### Assignment
Starting at the first line of the entries below, restate each line exactly until you reach the line with "Ecologia integrale (180, 2486)", and print that one too. Leave the pictures out and stop there.

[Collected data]
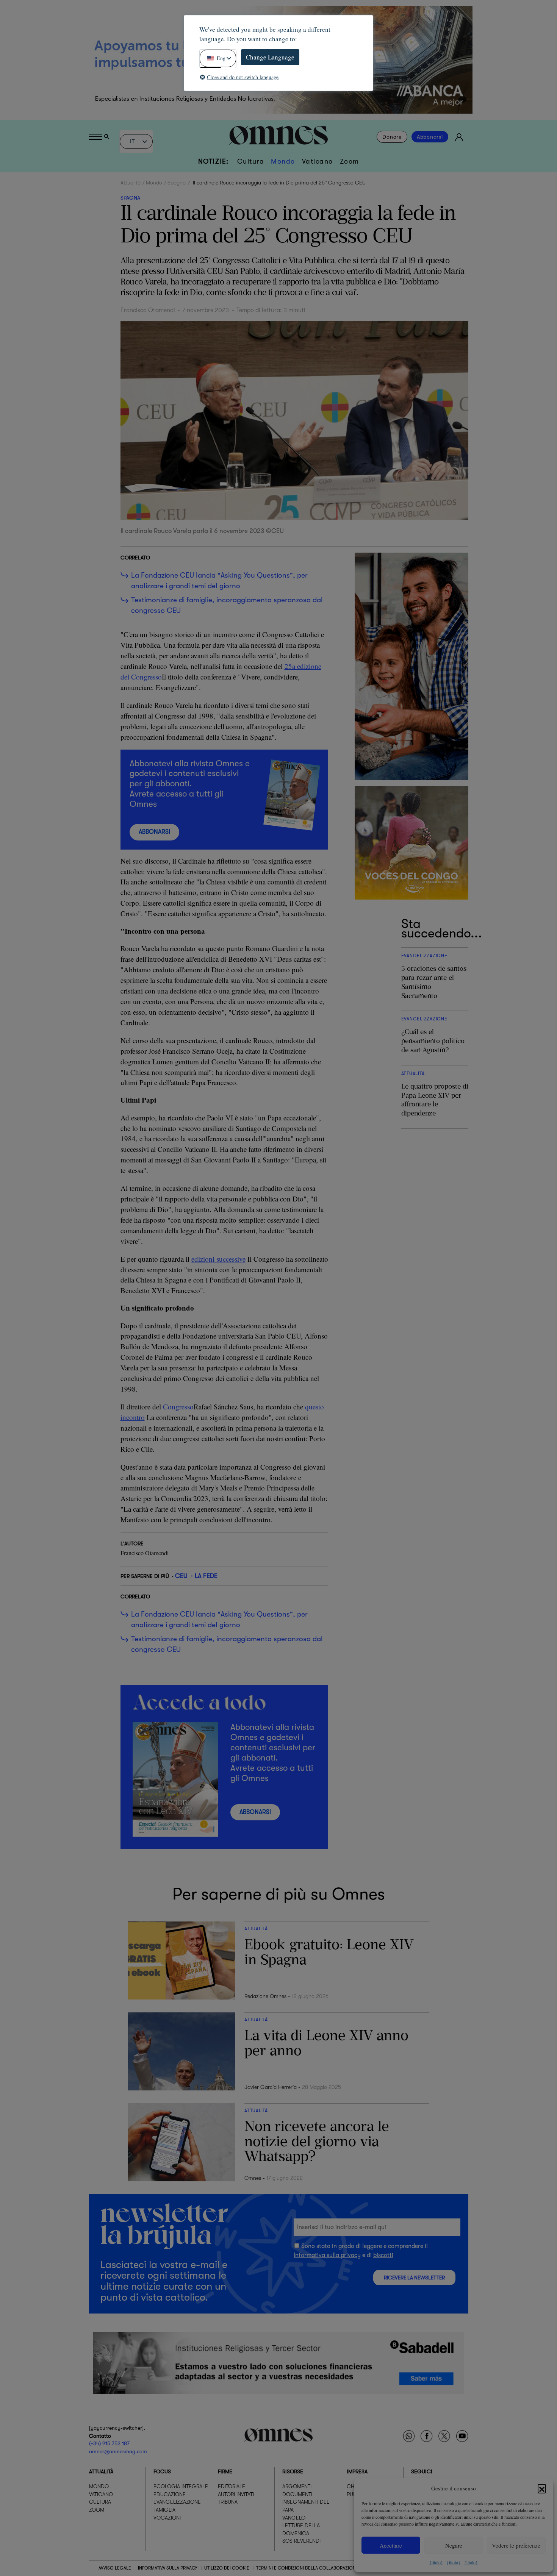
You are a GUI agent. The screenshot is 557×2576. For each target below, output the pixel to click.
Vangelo (293, 2517)
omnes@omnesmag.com (118, 2451)
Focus (162, 2471)
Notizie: (213, 161)
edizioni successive (218, 1259)
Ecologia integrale (180, 2486)
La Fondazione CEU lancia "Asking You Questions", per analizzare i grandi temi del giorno (219, 580)
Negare (453, 2545)
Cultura (250, 161)
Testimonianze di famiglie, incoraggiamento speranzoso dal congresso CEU (227, 605)
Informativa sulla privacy (327, 2255)
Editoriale (231, 2486)
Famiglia (164, 2509)
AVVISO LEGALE (115, 2567)
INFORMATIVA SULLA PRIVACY (167, 2567)
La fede (206, 1575)
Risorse (292, 2471)
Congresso (178, 1406)
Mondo (283, 161)
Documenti (297, 2494)
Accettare (391, 2545)
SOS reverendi (301, 2541)
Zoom (349, 161)
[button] (542, 2488)
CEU (181, 1575)
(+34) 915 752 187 (109, 2443)
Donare (392, 137)
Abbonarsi (430, 137)
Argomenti (296, 2486)
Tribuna (228, 2502)
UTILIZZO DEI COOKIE (226, 2567)
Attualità (130, 183)
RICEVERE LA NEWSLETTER (414, 2278)
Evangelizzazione (177, 2502)
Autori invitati (236, 2494)
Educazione (169, 2494)
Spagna (176, 183)
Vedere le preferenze (516, 2545)
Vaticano (317, 161)
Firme (225, 2471)
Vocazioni (167, 2517)
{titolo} (436, 2562)
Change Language (270, 57)
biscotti (383, 2255)
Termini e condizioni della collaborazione (307, 2567)
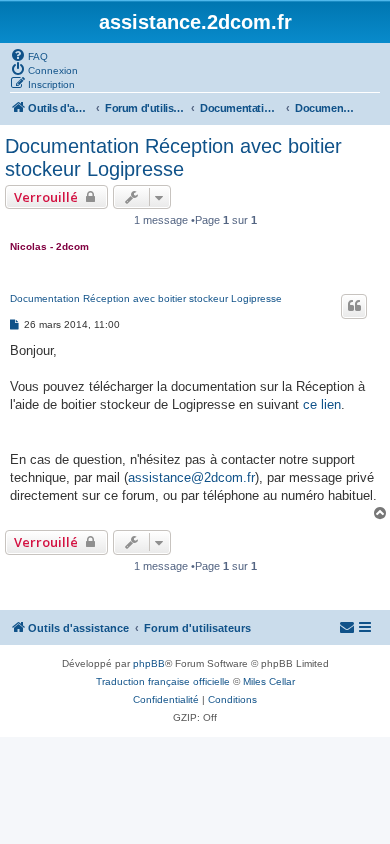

### Written response
You are a GUI agent. The screenshot is 557×2576. For each target below, output the pixel to click.
Vangelo (293, 2517)
omnes@omnesmag.com (118, 2451)
Focus (162, 2471)
Notizie: (213, 161)
edizioni successive (218, 1259)
Ecologia integrale (180, 2486)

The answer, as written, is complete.